An achievement like that would have been more than satisfactory to regular people. But Opio is anything but. He had his eye on the comedy capital of the world. New York City. 
So instead of basking in the quick success he was enjoying in Joburg, Opio came back to Uganda single-minded. He borrowed lots of money and left for the USA in September 2014. 

Meeting Trevor Noah
Opio would start performing stand-up comedy in New York City as soon as he arrived. While he performed by night, he wrote screenplays and TV pilots by day. He had come to America to be on top of the world, and he spared nothing in pursuit of that. 
Then one night, his stars aligned again. After a night of performance at The Comedy Cellar in New York, Opio would meet the now world-renown Trevor Noah.
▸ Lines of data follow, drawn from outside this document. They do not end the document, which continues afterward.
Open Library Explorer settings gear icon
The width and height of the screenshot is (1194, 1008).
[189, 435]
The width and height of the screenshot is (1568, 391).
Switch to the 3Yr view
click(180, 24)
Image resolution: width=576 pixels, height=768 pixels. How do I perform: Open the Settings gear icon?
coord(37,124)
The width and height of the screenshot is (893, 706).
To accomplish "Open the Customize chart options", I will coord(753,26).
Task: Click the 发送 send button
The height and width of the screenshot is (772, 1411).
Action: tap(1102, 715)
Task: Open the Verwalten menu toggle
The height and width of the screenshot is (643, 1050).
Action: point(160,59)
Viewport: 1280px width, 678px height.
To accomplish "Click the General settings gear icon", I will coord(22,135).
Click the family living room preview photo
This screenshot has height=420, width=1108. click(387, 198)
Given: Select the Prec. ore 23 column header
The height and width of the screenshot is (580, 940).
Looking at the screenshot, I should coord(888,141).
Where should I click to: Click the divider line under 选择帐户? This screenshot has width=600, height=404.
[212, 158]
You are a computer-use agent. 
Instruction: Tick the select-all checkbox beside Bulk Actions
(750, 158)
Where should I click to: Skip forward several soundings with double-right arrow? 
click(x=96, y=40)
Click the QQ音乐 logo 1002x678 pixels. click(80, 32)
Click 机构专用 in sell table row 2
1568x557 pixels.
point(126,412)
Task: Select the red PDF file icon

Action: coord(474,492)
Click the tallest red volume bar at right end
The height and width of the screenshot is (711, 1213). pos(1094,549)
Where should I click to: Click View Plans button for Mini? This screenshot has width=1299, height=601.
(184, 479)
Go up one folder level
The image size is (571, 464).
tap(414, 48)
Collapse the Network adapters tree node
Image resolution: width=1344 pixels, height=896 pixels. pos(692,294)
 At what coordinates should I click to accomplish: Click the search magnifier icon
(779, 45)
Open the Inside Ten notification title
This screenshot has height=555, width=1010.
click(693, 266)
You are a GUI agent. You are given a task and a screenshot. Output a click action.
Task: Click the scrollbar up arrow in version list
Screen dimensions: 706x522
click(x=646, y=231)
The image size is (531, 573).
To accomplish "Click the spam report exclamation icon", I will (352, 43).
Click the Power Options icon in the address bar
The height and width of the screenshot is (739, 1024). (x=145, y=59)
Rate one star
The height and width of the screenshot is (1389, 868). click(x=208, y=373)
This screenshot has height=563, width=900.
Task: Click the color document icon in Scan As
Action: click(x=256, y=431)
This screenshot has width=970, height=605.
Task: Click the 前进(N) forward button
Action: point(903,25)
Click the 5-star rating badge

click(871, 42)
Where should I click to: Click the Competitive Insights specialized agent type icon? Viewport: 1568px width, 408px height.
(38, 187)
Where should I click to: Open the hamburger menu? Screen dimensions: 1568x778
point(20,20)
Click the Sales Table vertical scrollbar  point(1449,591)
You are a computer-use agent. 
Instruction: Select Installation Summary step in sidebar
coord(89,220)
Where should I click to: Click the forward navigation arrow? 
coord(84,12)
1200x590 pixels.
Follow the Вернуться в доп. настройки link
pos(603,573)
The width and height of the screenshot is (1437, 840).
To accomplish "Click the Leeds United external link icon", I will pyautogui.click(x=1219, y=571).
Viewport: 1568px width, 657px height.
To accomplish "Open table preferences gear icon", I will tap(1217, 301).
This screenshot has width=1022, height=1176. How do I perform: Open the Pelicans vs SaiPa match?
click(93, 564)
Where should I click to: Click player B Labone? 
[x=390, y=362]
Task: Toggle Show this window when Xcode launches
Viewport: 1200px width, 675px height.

As it turned out, the South African star had heard of Opio before. 
“We bonded over our mutual passion for comedy, did some work together and regularly kept in touch. When Trevor was hired as the new host of The Daily Show, he invited me to come onboard,” he told the OkayAfrica magazine.

First African
As is expected, Opio was the first African to be hired by The Daily Show. Such is the magnitude of Opio’s feat. It is stuff for history books. His mere presence on the show means he’s one of the best and brightest minds on the global comedy circuit. 
“There are writers with law degrees from Yale and Harvard as well as master’s degrees from Columbia. But Makerere isn’t so shabby, is it?” Opio says in his own special way.
He adds, “My colleagues think it’s pretty wild that I can write jokes that resonate with American audiences despite never having set foot in the U.S. until 2014. It’s like if you came across a Mzungu tourist who can recite local proverbs and poems in fluent Luganda: that would be so rock ‘n roll. But comedy is a universal language. Your passport doesn’t impress other comedians as much as your ability to create a high volume of top-quality jokes on demand.”    

Jokes about Uganda
It goes without saying that Opio’s presence on the show is responsible for the countless times Uganda has featured on the comedy show. Grasshopper jokes, election jokes, jokes about American tourists getting kidnapped in Uganda, and many more.
“I’m most proud of the ‘Trump: America’s first African president’ segment we broadcast in our very debut week,” Opio says in one of his older interviews. “It brought a global touch to a quintessentially American subject, allowing Trevor to swiftly showcase to the audience that unique outsider’s perspective that he brings to The Daily Show.”

His footsteps
Sadly, for Uganda’s comedy scene, no one seems to be following in the footsteps of this Emmy nominated star. It appears that his meteoric rise to the top of the world seems to have inspired no other comedian in the country. Which is a curious case indeed. 
“As things stand, Ugandan comedy isn’t professional enough because there’s no money in it and there’s no money in Ugandan comedy because it isn’t professional enough,” he told OkayAfrica. 
He adds, “Instead of targeting the global audience with universal material, Ugandan comics appear more contented performing only the kind of comedy that appeals strictly to consumers back at home, Ugandans in the diaspora or other Africans, at best.”

About Opio
Opio was born and bred in Kampala. He spent all my formative years in Kansanga where he had the typical Ugandan childhood. 
“Like most people who end up in comedy, I had tons of restless energy as a kid. I was naughty in school and all my teachers probably still suffer from PTSD. The one aspect of my upbringing that’s proved a career asset is having bullet-proof confidence. The difference between self-confidence and self-delusion is time. But if you truly believe in your talent, you never struggle with the kind of stage fright that can make one freeze when it’s time to shoot one’s shot,” Opio says.